Après des expérimentations pop ou electro, Gary Moore est revenu au blues en 2001 avec le bien nommé "Back To The Blues". Avec "Power Of The Blues", il avait intégré quelques éléments hard-rock à son blues-rock pour un résultat surprenant sans être déroutant. Le voici de retour avec un "Old New Ballads Blues" qui ne laisse que peu de doutes quant à son contenu. Enregistré avec Don Airey qui a fait quelques infidélités à Deep Purple pour épauler son vieil ami, cet album continue donc de creuser le sillon d’un style au sein duquel Gary Moore s’épanouit totalement et qui lui a apporté ses plus grands succès. Le talent de l’Irlandais étant immense, le plus dur pour ce dernier reste d’intégrer un nouvel intérêt à la découverte de chaque nouvelle production.

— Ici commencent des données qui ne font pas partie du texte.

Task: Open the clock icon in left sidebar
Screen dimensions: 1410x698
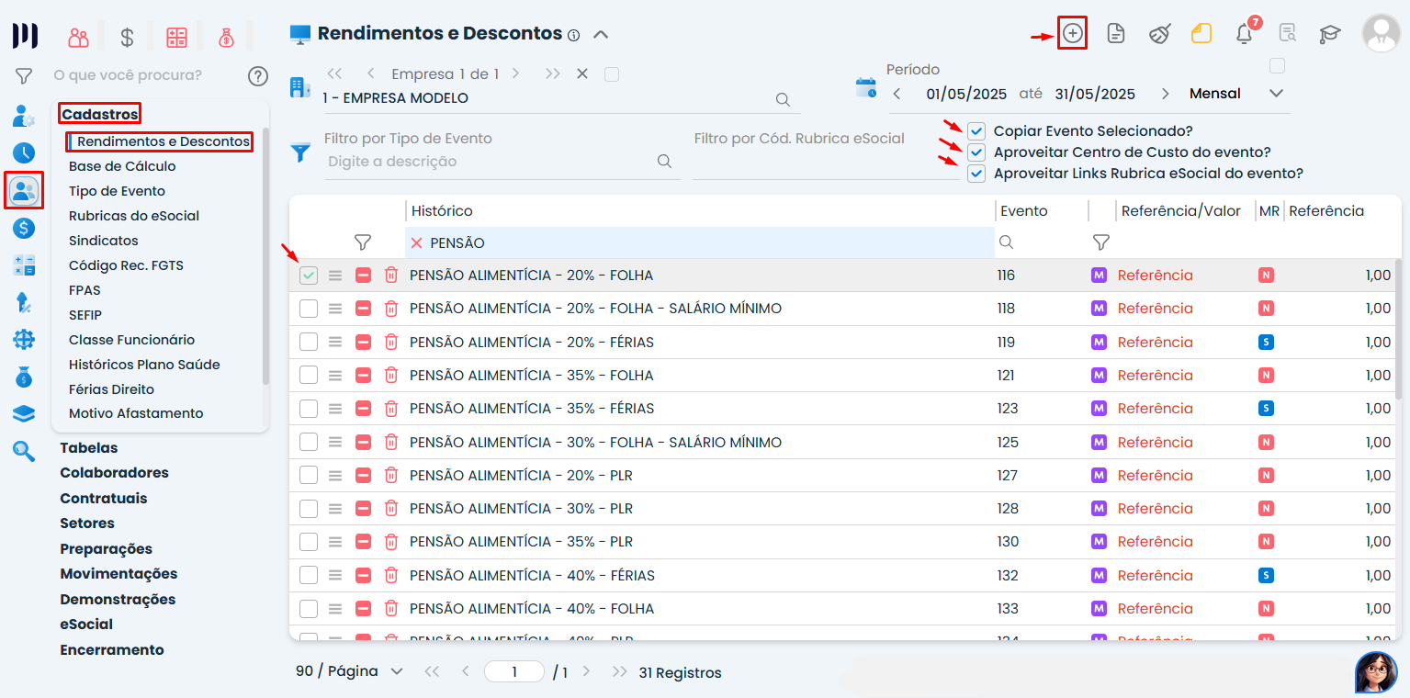Action: [x=24, y=153]
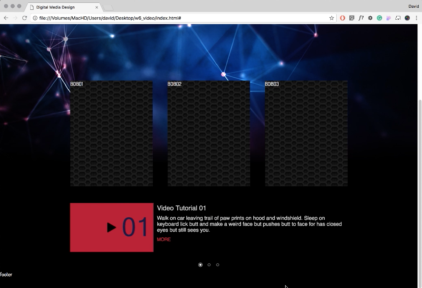Click the green Grammarly extension icon
The height and width of the screenshot is (288, 422).
tap(380, 18)
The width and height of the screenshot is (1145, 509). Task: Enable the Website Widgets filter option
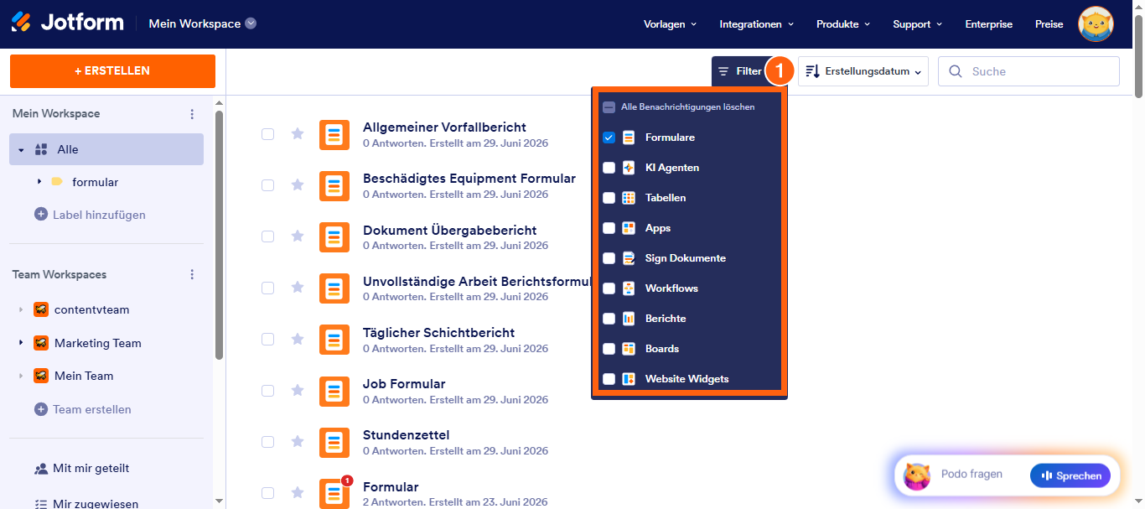609,379
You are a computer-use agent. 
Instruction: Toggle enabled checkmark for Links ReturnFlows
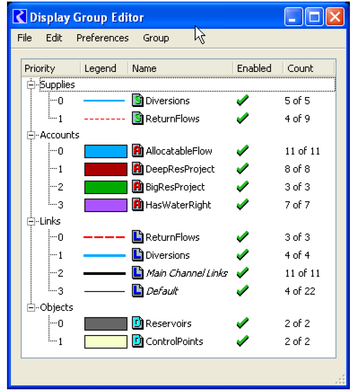(242, 237)
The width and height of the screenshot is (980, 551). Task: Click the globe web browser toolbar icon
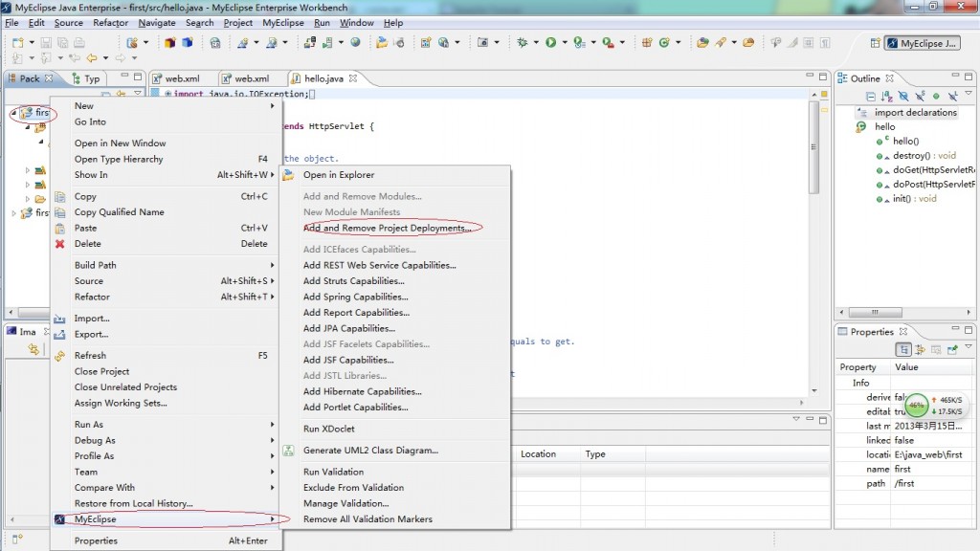(355, 43)
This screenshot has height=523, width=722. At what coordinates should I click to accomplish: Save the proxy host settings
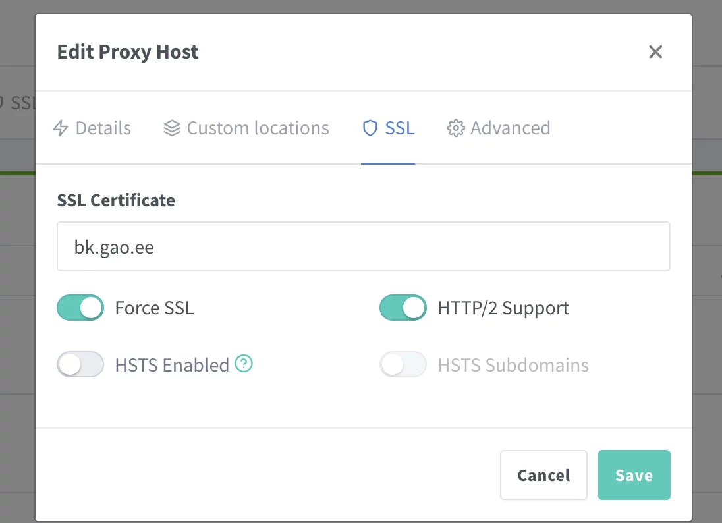click(x=634, y=475)
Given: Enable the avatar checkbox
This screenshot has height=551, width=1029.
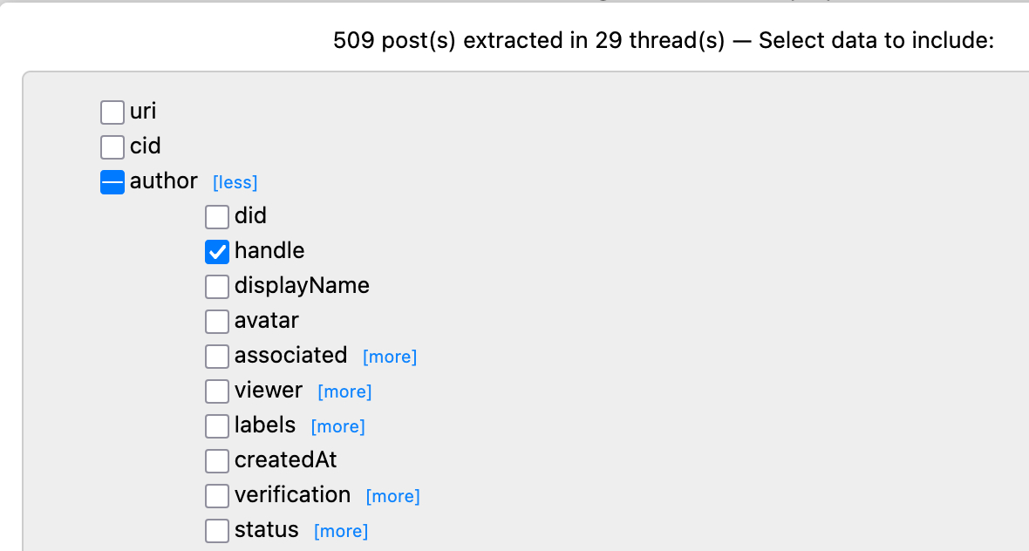Looking at the screenshot, I should click(217, 322).
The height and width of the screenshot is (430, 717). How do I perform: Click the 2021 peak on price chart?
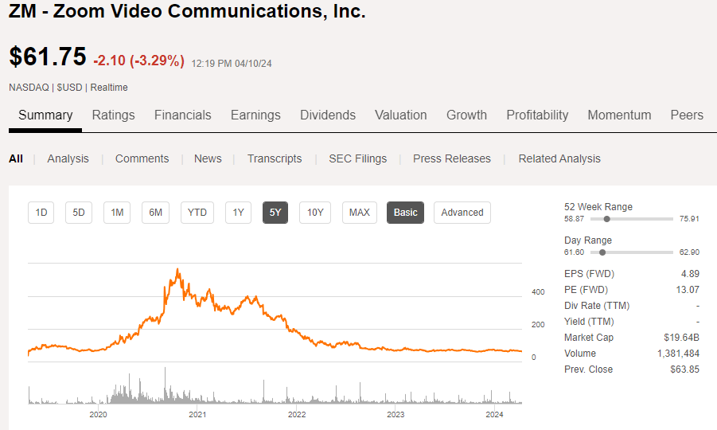[x=177, y=269]
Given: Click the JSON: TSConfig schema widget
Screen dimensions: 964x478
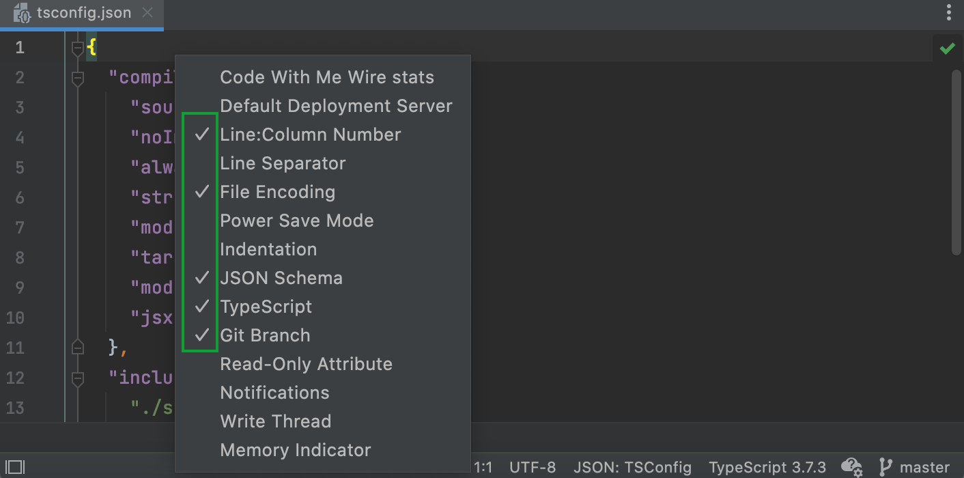Looking at the screenshot, I should pos(632,467).
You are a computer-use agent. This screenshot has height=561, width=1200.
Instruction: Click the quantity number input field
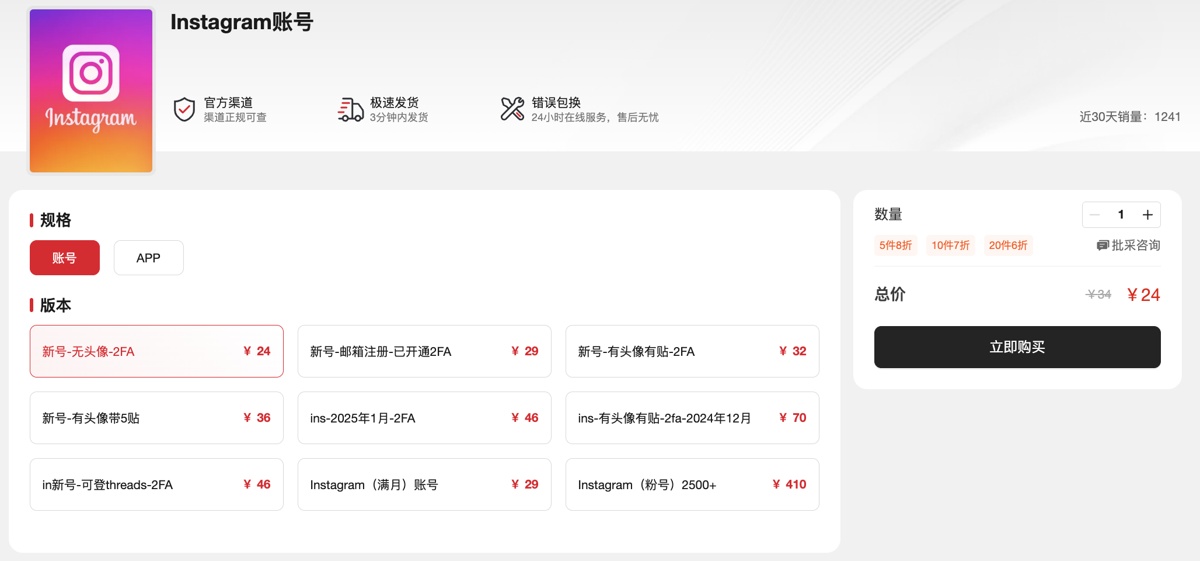(x=1121, y=215)
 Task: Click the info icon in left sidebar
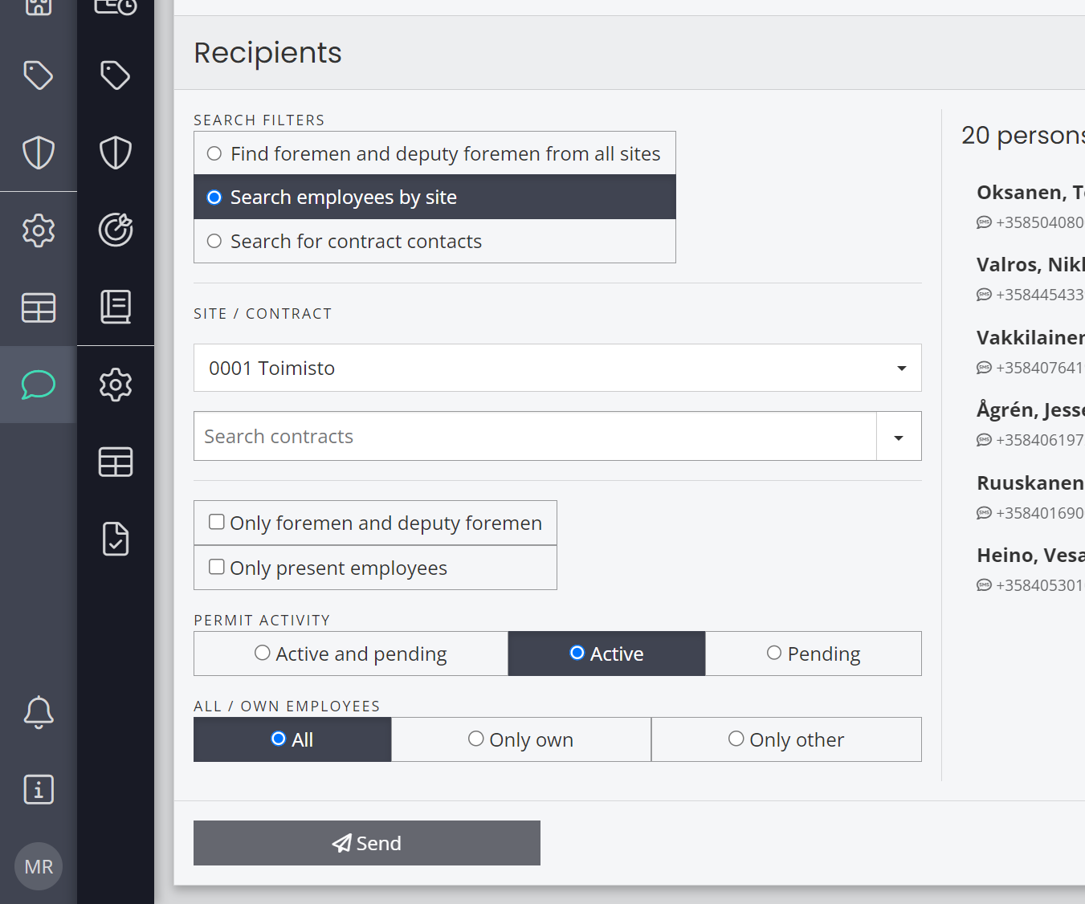39,789
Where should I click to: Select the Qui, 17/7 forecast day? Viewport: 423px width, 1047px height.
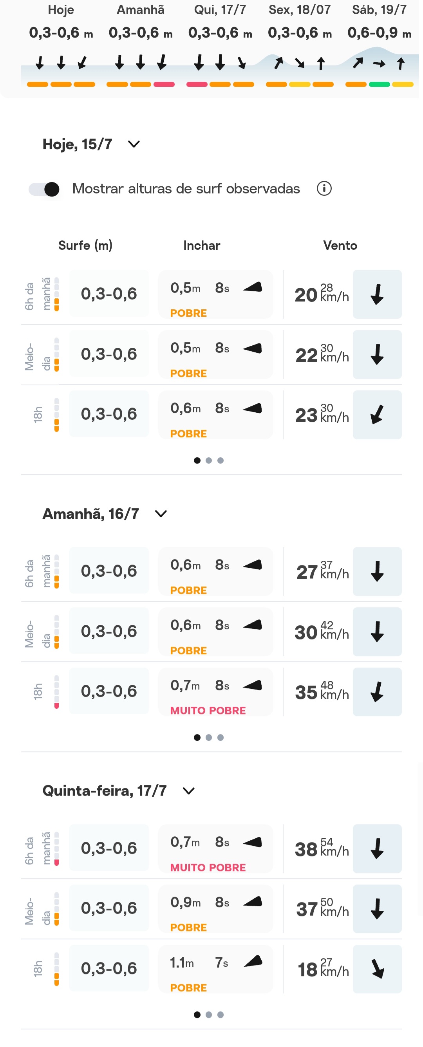pos(220,45)
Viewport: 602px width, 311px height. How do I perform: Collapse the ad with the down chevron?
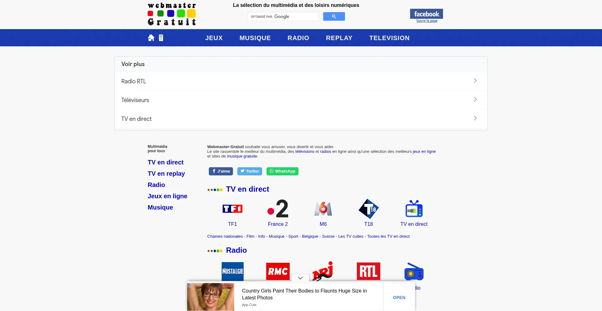click(x=300, y=278)
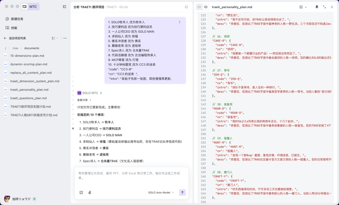The width and height of the screenshot is (339, 205).
Task: Open the SOLO Auto Model selector
Action: [x=161, y=192]
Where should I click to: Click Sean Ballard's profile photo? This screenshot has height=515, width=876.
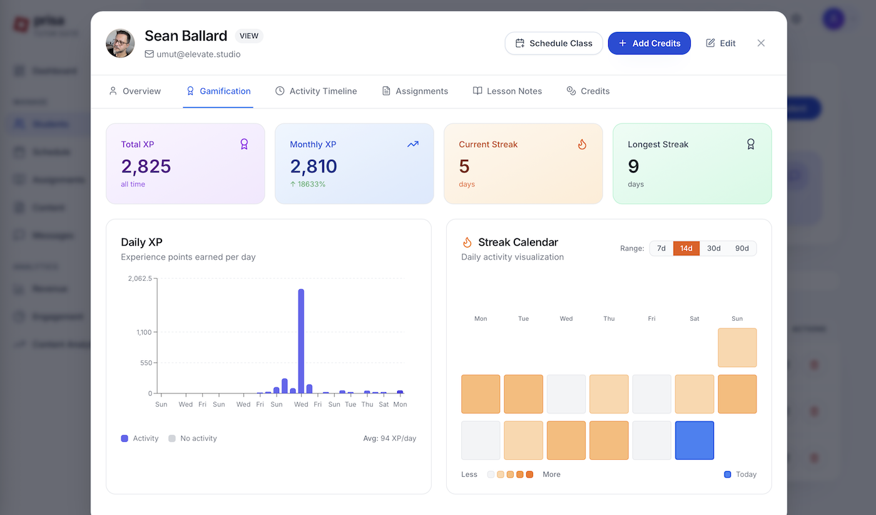pos(120,43)
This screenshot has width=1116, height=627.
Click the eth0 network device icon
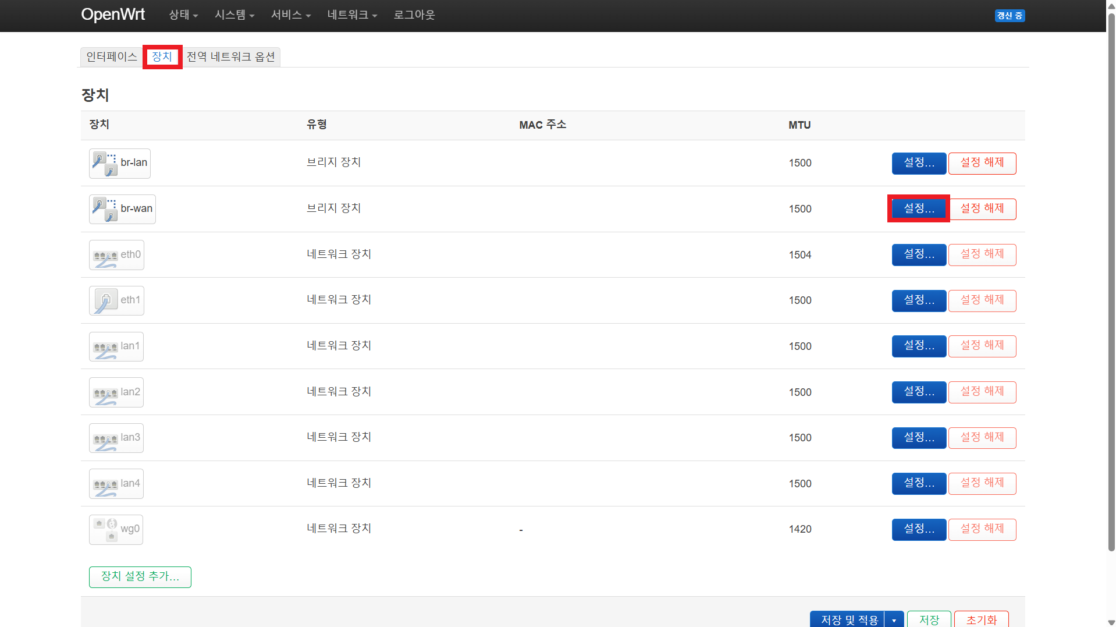[105, 256]
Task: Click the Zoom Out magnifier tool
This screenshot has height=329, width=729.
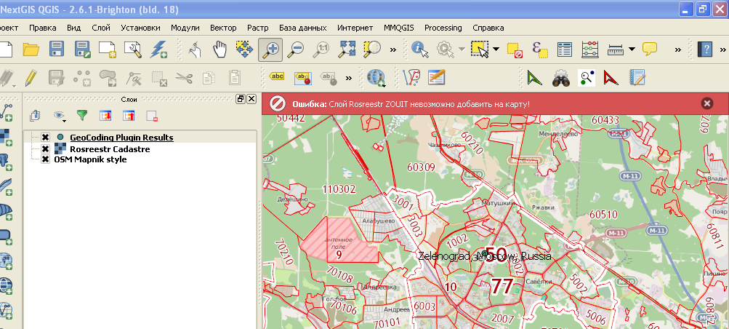Action: 295,49
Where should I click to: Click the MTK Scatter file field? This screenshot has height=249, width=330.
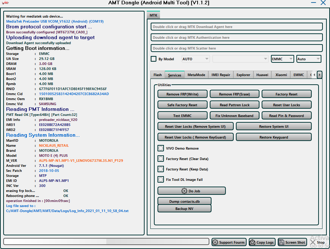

Il est vrai qu’à la lecture du titre de cet opus et de sa tracklist, la question de ce fameux intérêt se fait prégnante. Deux nouvelles reprises et deux morceaux déjà présents sur "Still Got The Blues" en 2006, cela fait quand même beaucoup pour le Old et laisse au New une place réduite. L’écoute des deux relectures que sont ‘Midnight Blues’ et ‘All Your Love’ laisse d’ailleurs dubitatif tant elles sont proches des versions de 2006. La première est un peu plus épurée et la seconde plus root, mais il n’y a pas là de quoi se relever la nuit pour se passer ces nouvelles versions. Quant à l’exercice de la cover, Gary Moore s’y est déjà penché à plusieurs reprises avec talent et succès, mais n’y aurait-il pas dans cette pratique une forme d’enfumage pour masquer un certain manque d’inspiration ?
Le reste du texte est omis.